Russell Babcock was born in Galien, Michigan on September 9, 1905. He received his Bachelor of Arts degree from Albion College in 1927 and his Masters degree in education from the Graduate Teachers College of Winnetka, Illinois. Babcock completed other graduate work at the University of Wisconsin, where he studied philosophy from 1927-28, Northwestern University, and the University of London, England.  From 1928 to 1931, he was an English teacher at Robert College in Istanbul, Turkey.

Following that experience and a year of graduate work at the University of London afterwards, Babcock returned to the United States and began teaching in the Winnetka Public School system in Illinois, where his pioneering work in sex education did not go unrecognized. He stayed at Winnetka for 9 years.

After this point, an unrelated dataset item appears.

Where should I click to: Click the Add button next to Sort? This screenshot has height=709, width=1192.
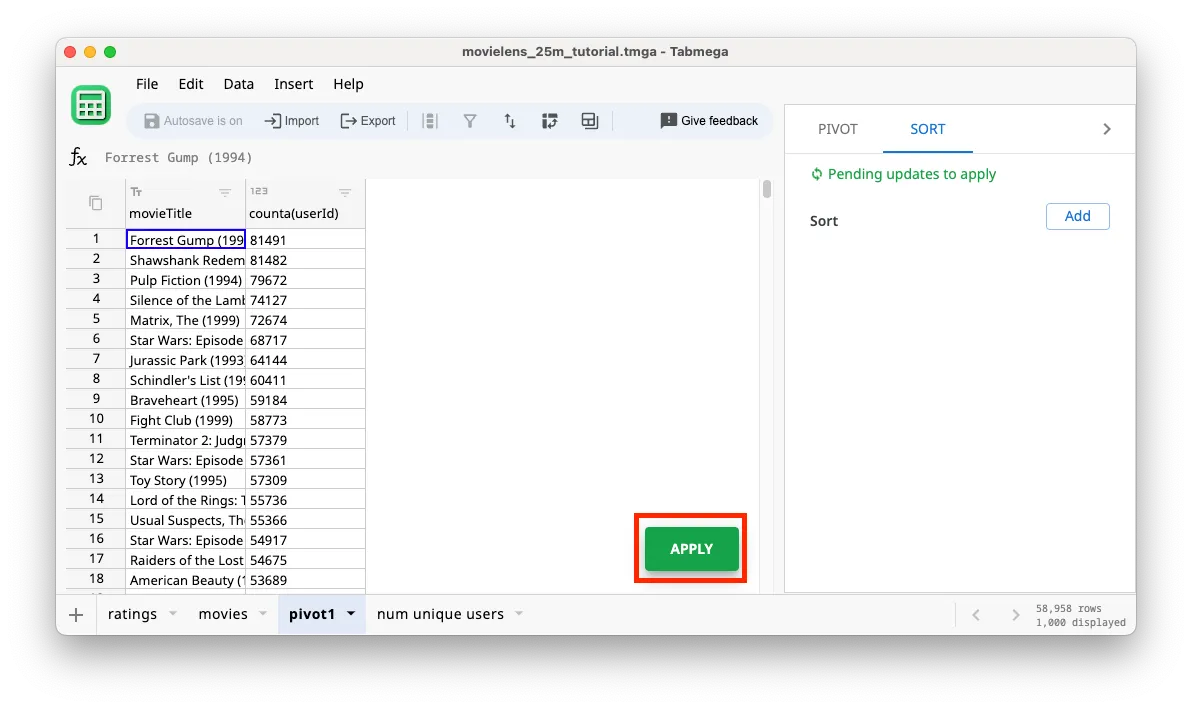point(1077,216)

He served in the armed forces during World War II, and then in 1946 took a position as the Director of Education for the Chicago Department of Race Relations. He went to Liberia and West Africa, as a consultant to the former Secretary of State, Stettinius. When Babcock returned to Illinois, he served under Adlai Stevenson, until accepting a position as field director of the Illinois Council of Economic Education at Northwestern.

During the Depression years (1933-46) he was very active in the social reform movement (New America). Later, joining the Democrats in 1976, as a delegate to the Democratic National Convention for the nomination of Jimmy Carter.

In 1960 he moved to Galien, MI, where he worked as a teacher in the public school system he graduated from in 1922. He retired from Galien in 1968, and continued to live there with his wife, Wanda Taeschner (University of Illinois alumnus), until her death and, a few years later, his own. He was 96.

Babcock was a staunch supporter of Albion College. A member of the Alpha Tau Omega fraternity, he was also a  star guard and one of the “Iron Men” on the College basketball team in 1926 and 1927. His 3 brothers, a cousin and several nephews and nieces have also attended Albion. In 1991, Babcock established the Philip C. Curtis Visiting Artist Endowment at Albion in honor of his friend, whom he had known, loved, and corresponded with for nearly 70 years. See Albion College Special Collections for information on the Russell Babcock Collection.

Dwayne Bagley, First United Methodist Church of Albion

Beatrice A. Bard, Class of 1962

H.M. Battenhouse

Battle Creek Women's Club

The Battle Creek Women's Club collection was the precedent for the Battle Creek public library, the Willard. The group had no active recruiting and were essentially dying out as an organization in the early 1990s. They needed to find a home for their collection, and the Willard was not interested, so they contacted the Albion College Library Director, John Kondelik. Dr. Kondelik was amazed by the books in their collection, which included a number of rare botanical and travel volumes, and agreed to accession them into the library's Rare Books collection. The centerpiece of the collection would have to be Francois Andre Michaux's Histoire des arbres forestiers de l'Amérique Septentrionale (The North American sylva : or, A description of the forest trees of the United States, Canada, and Nova Scotia. Considered particularly with respect to their use in the arts and their introduction into commerce. To which is added a description of the most useful of the European forest trees), a five volume set from 1865, translated from the French by John Jay Smith.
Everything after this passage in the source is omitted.